But Bill Earle, vice president of the ATF Association, which is comprised of current and former members of ATF, said he believes this is a step forward by a bureau looking to genuinely progress on the issue.
“I think we’re seeing bipartisan support on this, but not enough bipartisan support in Congress to somehow craft a law change,” said Earle, a retired chief financial officer at the ATF. “This seems like the Justice Department trying to assist the ATF by looking at a rulemaking process that could reclassify bump stocks without new legislation.”
Earle said the delay was likely due to the “difficult process” of setting up such a rulemaking review. He said reviews like this can take anywhere from three to six months, but he believes “there’s some urgency to get this done.”
At issue is whether a bump stock can be classified as a machine gun, which ATF already has the power to regulate. The accessory allows legal semi-automatic weapons to essentially function as illegal automatic ones, with a pull of the trigger initiating a spray of fire rather than a single bullet. Accessories can be classified as machine guns if they convert a firearm into a machine gun.
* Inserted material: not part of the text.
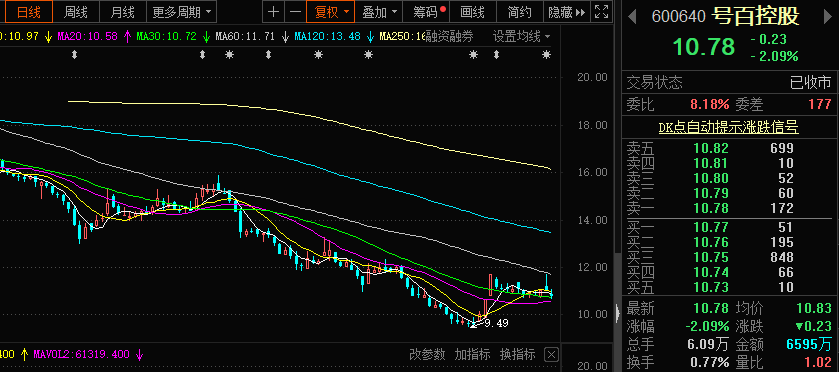Close the indicator panel X box

click(552, 354)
In a letter to Rep. Carlos Curbelo, R-Fla., who sponsored legislation to ban bump stocks, the ATF Association wrote in mid-October that the bureau did not currently have the authority to regulate bump stocks. The letter said creators of bump stocks and similar accessories specifically design items to avoid regulation under current federal law.
The NRA has come out against all legislation such as Curbelo’s that attempts to ban bump stocks. When asked for response on the recent development, Curbelo’s press office pointed to a past statement he made to McClatchy, when he called any additional reviews of ATF’s authority on this issue a “waste of time.”
The NRA did not respond to a request for comment by press time.